Exercise goal: Copy the records out again in full, keeping them identical.

Saved data entries:
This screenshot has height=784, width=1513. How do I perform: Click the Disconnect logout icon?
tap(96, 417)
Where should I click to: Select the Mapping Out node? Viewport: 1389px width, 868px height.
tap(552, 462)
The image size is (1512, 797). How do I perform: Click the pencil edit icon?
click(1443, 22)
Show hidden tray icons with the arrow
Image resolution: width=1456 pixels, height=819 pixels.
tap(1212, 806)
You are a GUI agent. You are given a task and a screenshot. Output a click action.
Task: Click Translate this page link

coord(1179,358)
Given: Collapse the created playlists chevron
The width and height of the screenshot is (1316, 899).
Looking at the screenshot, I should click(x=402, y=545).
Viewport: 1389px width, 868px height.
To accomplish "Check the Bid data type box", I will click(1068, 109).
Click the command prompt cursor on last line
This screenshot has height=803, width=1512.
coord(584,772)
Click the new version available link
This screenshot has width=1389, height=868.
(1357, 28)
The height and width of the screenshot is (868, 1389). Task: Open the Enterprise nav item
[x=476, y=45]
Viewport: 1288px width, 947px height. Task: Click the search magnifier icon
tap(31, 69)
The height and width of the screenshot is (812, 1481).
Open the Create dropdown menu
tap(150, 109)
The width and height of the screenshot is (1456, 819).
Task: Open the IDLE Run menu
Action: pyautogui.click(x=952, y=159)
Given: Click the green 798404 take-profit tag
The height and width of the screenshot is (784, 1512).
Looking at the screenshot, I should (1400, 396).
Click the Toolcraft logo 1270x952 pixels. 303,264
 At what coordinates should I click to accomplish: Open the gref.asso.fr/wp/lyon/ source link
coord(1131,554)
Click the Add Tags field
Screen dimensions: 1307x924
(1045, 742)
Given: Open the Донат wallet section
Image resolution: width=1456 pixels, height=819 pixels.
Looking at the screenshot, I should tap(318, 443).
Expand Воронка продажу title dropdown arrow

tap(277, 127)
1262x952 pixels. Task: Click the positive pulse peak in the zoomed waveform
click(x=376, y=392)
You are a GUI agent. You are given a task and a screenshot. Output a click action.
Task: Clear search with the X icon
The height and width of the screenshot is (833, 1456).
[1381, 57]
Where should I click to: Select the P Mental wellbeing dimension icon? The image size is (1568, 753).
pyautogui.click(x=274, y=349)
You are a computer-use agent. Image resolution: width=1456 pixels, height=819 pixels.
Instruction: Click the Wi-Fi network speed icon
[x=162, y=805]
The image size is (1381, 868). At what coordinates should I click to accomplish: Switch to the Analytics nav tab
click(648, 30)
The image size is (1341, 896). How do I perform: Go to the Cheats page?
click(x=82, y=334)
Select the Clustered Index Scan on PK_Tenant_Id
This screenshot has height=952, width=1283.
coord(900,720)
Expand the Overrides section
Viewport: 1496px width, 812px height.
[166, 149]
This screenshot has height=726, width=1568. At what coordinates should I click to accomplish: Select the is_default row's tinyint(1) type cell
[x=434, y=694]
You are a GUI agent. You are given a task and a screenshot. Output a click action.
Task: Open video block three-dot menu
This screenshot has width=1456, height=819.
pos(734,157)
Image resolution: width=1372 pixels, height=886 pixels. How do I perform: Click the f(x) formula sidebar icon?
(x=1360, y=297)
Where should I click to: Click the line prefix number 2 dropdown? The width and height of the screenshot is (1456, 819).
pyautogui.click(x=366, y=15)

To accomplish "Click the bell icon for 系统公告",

Worked solution:
This screenshot has height=784, width=1513. How do I perform: Click the Disconnect logout icon?
tap(96, 417)
Where should I click to: Select the Mapping Out node? Viewport: 1389px width, 868px height.
tap(552, 462)
The image size is (1512, 797). How do I perform: Click the pencil edit icon?
click(1443, 22)
Show hidden tray icons with the arrow
Image resolution: width=1456 pixels, height=819 pixels.
tap(1212, 806)
You are a GUI agent. You are given a task and a screenshot. Output a click action.
Task: Click Translate this page link

coord(1179,358)
Given: Collapse the created playlists chevron
The width and height of the screenshot is (1316, 899).
Looking at the screenshot, I should click(x=402, y=545).
Viewport: 1389px width, 868px height.
To accomplish "Check the Bid data type box", I will click(1068, 109).
Click the command prompt cursor on last line
This screenshot has height=803, width=1512.
coord(584,772)
Click the new version available link
This screenshot has width=1389, height=868.
(1357, 28)
The height and width of the screenshot is (868, 1389). Task: Open the Enterprise nav item
[x=476, y=45]
Viewport: 1288px width, 947px height. Task: Click the search magnifier icon
tap(31, 69)
The height and width of the screenshot is (812, 1481).
Open the Create dropdown menu
tap(150, 109)
The width and height of the screenshot is (1456, 819).
Task: Open the IDLE Run menu
Action: pyautogui.click(x=952, y=159)
Given: Click the green 798404 take-profit tag
The height and width of the screenshot is (784, 1512).
Looking at the screenshot, I should (1400, 396).
Click the Toolcraft logo 1270x952 pixels. 303,264
 At what coordinates should I click to accomplish: Open the gref.asso.fr/wp/lyon/ source link
coord(1131,554)
Click the Add Tags field
Screen dimensions: 1307x924
(1045, 742)
Given: Open the Донат wallet section
Image resolution: width=1456 pixels, height=819 pixels.
Looking at the screenshot, I should tap(318, 443).
Expand Воронка продажу title dropdown arrow

tap(277, 127)
1262x952 pixels. Task: Click the positive pulse peak in the zoomed waveform
click(x=376, y=392)
You are a GUI agent. You are given a task and a screenshot. Output a click action.
Task: Clear search with the X icon
The height and width of the screenshot is (833, 1456).
[1381, 57]
Where should I click to: Select the P Mental wellbeing dimension icon? The image size is (1568, 753).
pyautogui.click(x=274, y=349)
You are a computer-use agent. Image resolution: width=1456 pixels, height=819 pixels.
Instruction: Click the Wi-Fi network speed icon
[x=162, y=805]
The image size is (1381, 868). At what coordinates should I click to accomplish: Switch to the Analytics nav tab
click(648, 30)
The image size is (1341, 896). How do I perform: Go to the Cheats page?
click(x=82, y=334)
Select the Clustered Index Scan on PK_Tenant_Id
This screenshot has height=952, width=1283.
coord(900,720)
Expand the Overrides section
Viewport: 1496px width, 812px height.
[166, 149]
This screenshot has height=726, width=1568. At what coordinates should I click to accomplish: Select the is_default row's tinyint(1) type cell
[x=434, y=694]
You are a GUI agent. You are given a task and a screenshot. Output a click action.
Task: Open video block three-dot menu
This screenshot has width=1456, height=819.
pos(734,157)
Image resolution: width=1372 pixels, height=886 pixels. How do I perform: Click the f(x) formula sidebar icon?
(x=1360, y=297)
Where should I click to: Click the line prefix number 2 dropdown? The width and height of the screenshot is (1456, 819).
pyautogui.click(x=366, y=15)

To accomplish "Click the bell icon for 系统公告",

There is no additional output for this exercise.